(Beginning of Dataset records)
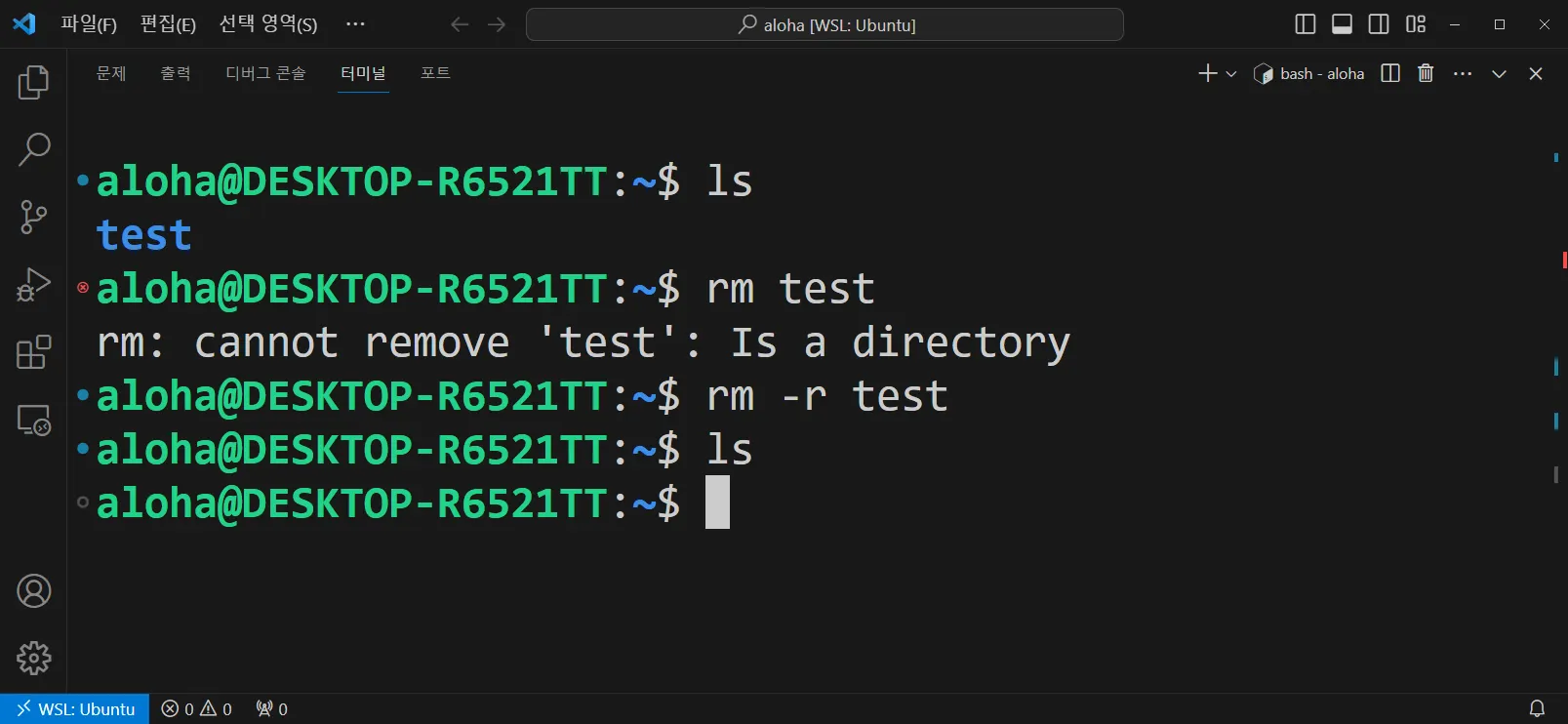Split the terminal pane
The height and width of the screenshot is (724, 1568).
pyautogui.click(x=1390, y=74)
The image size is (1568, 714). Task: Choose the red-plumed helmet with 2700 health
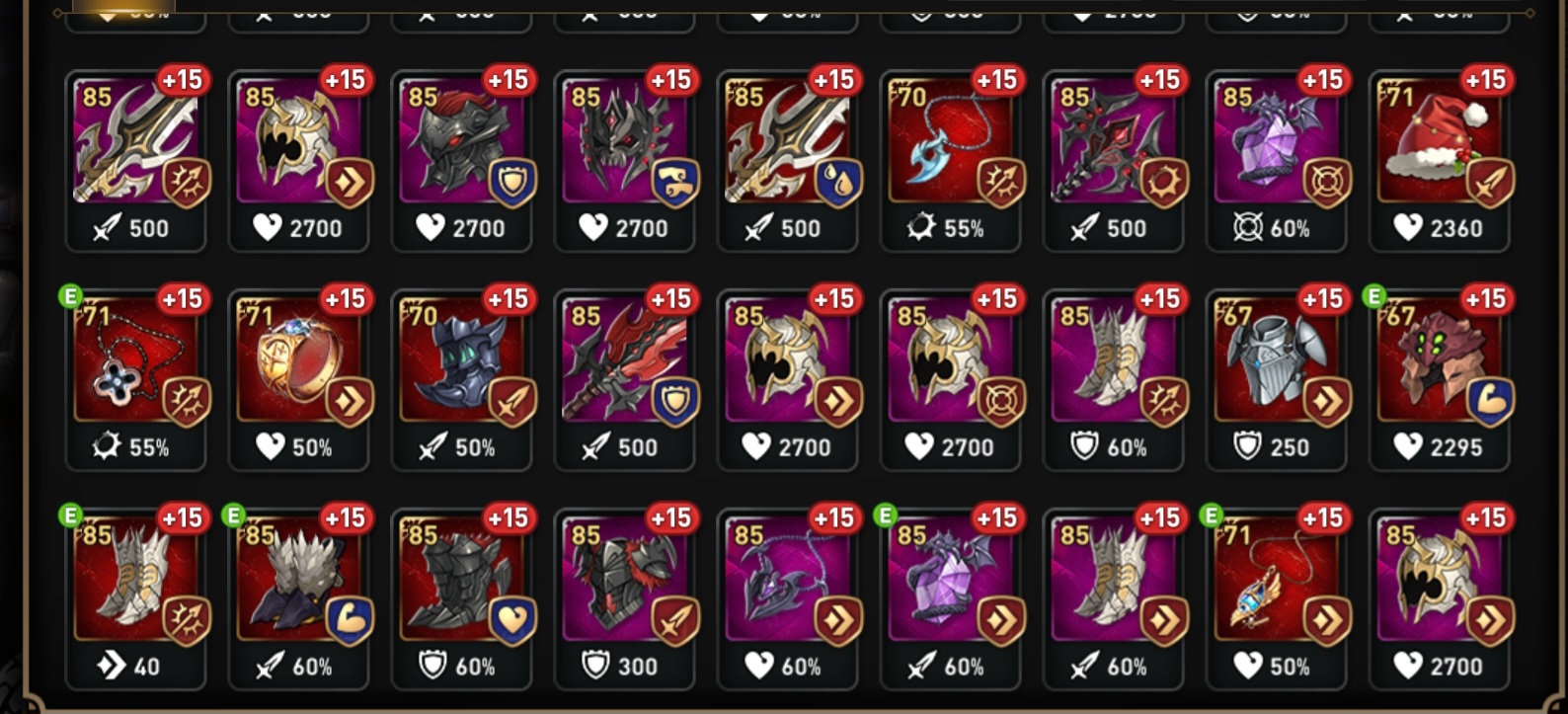461,160
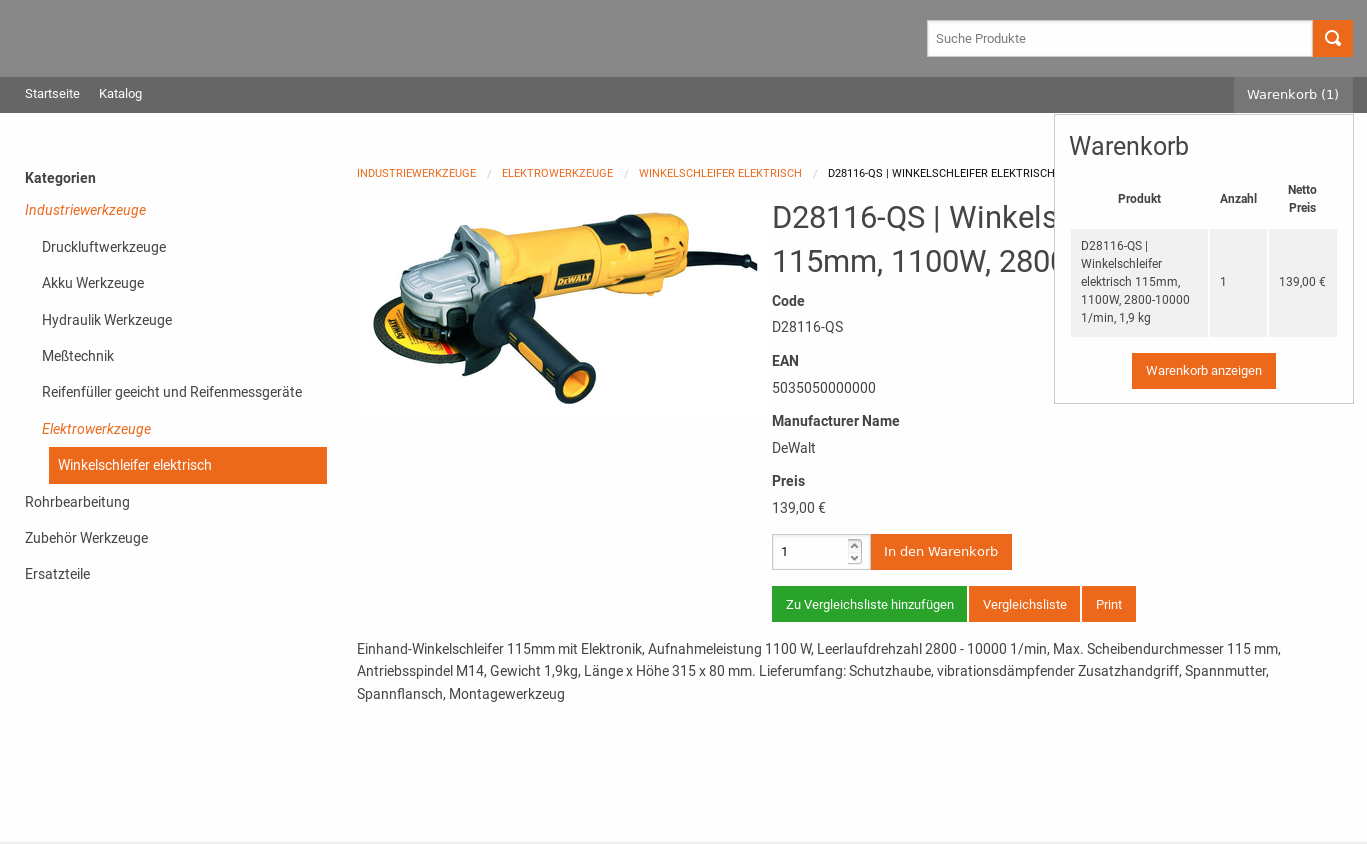This screenshot has width=1367, height=844.
Task: Click 'INDUSTRIEWERKZEUGE' in the breadcrumb trail
Action: [416, 173]
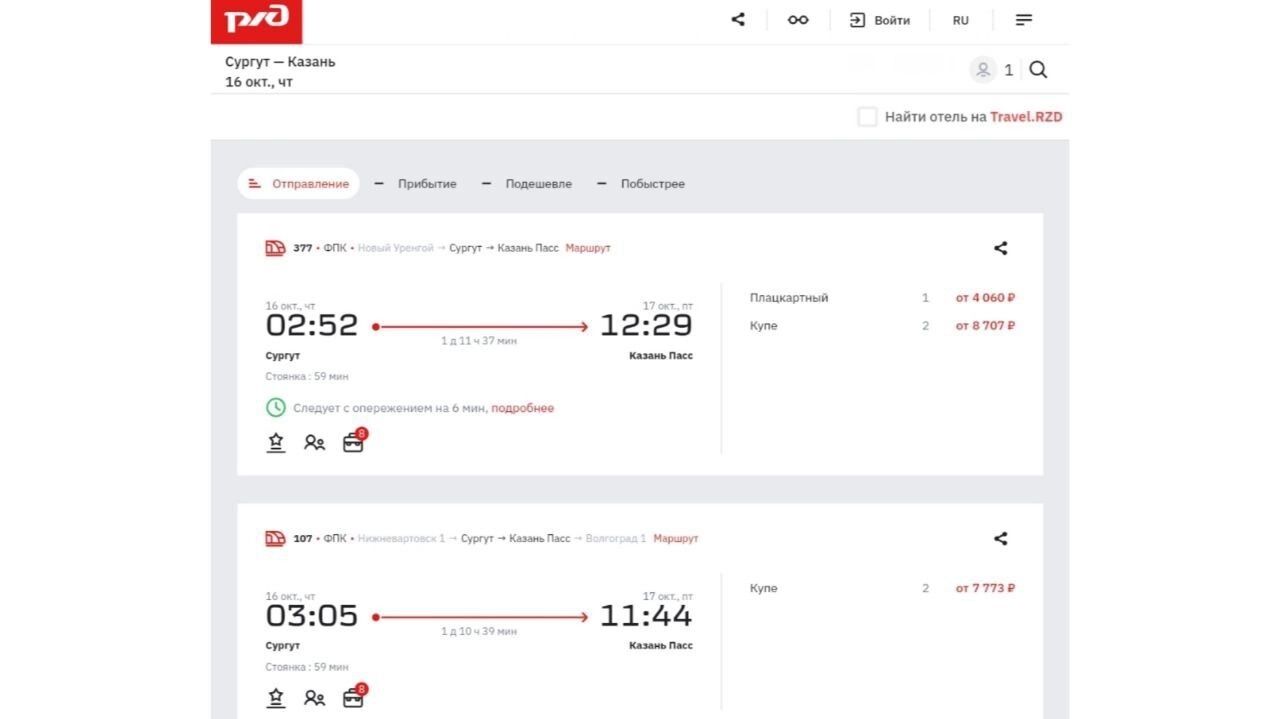Open the RU language selector
The image size is (1280, 719).
click(960, 20)
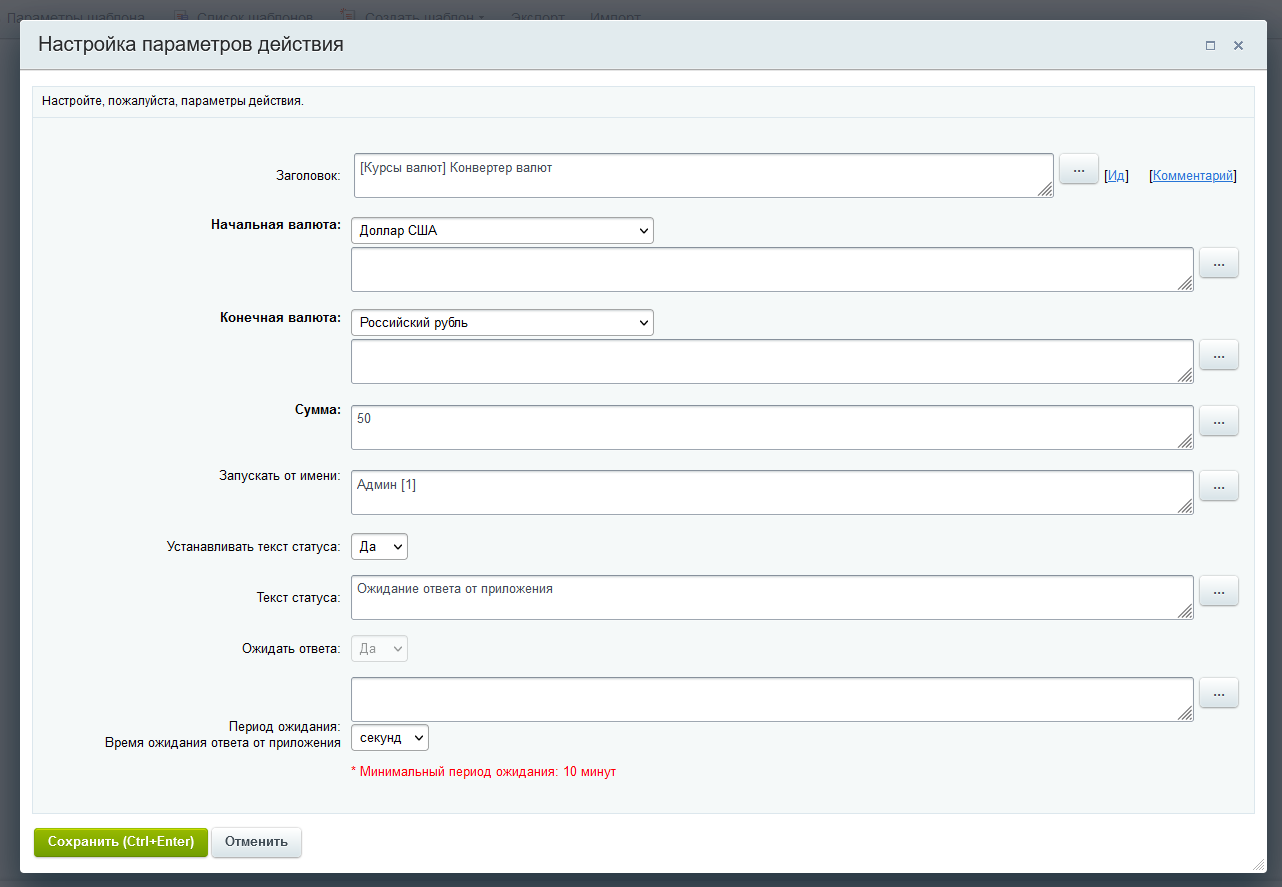Screen dimensions: 1282x887
Task: Click ellipsis button next to Текст статуса
Action: coord(1218,591)
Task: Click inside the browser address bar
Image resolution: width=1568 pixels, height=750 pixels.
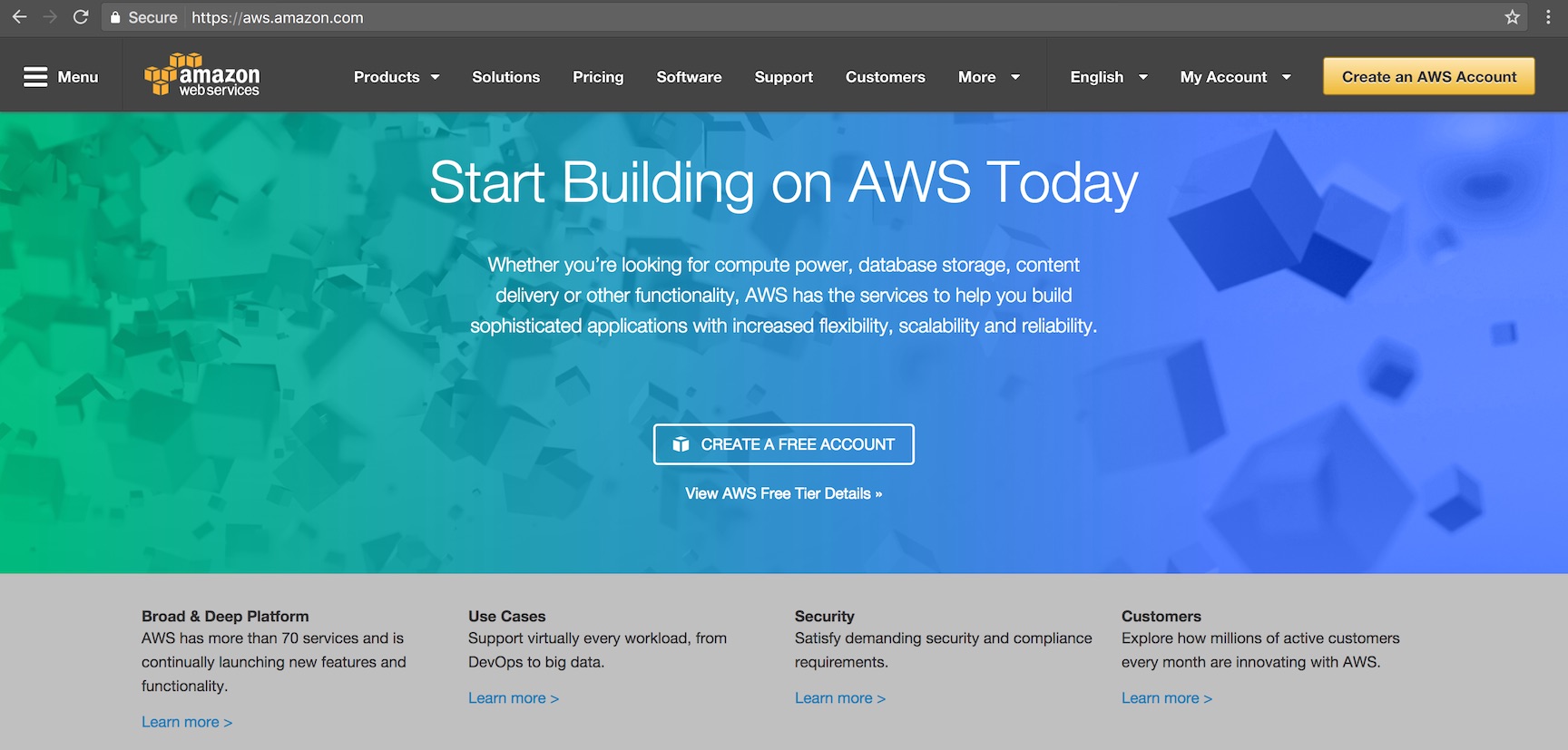Action: (363, 16)
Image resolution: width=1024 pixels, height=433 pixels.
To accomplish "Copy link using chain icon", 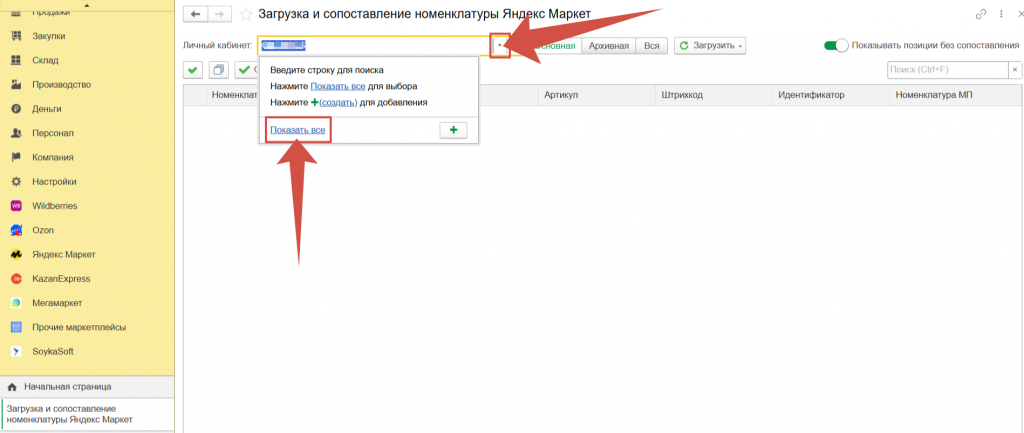I will coord(980,14).
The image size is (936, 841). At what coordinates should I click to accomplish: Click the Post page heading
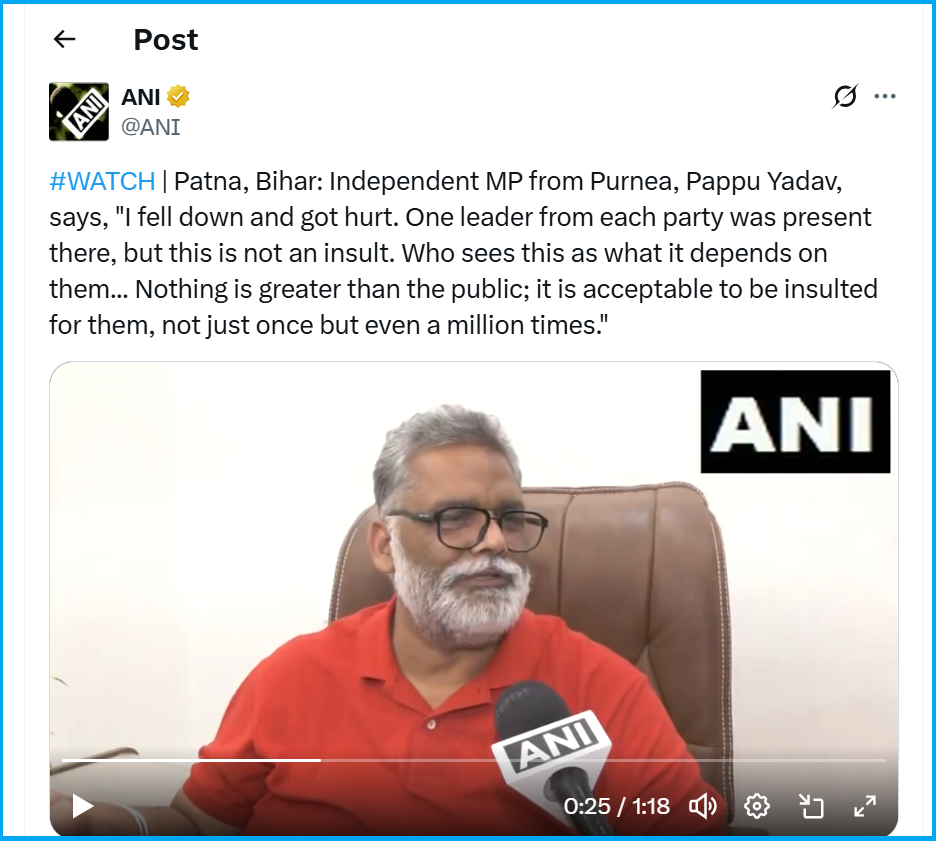pos(165,40)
(End of Dataset records)
[Problem statement]
No pictures belong in the copy. Retype exactly, and only, the lines from the line containing "The image size is (936, 841)." through the last line of the data, both included.

[Exercise output]
The image size is (936, 841). At what coordinates should I click to accomplish: Click the Post page heading
pos(165,40)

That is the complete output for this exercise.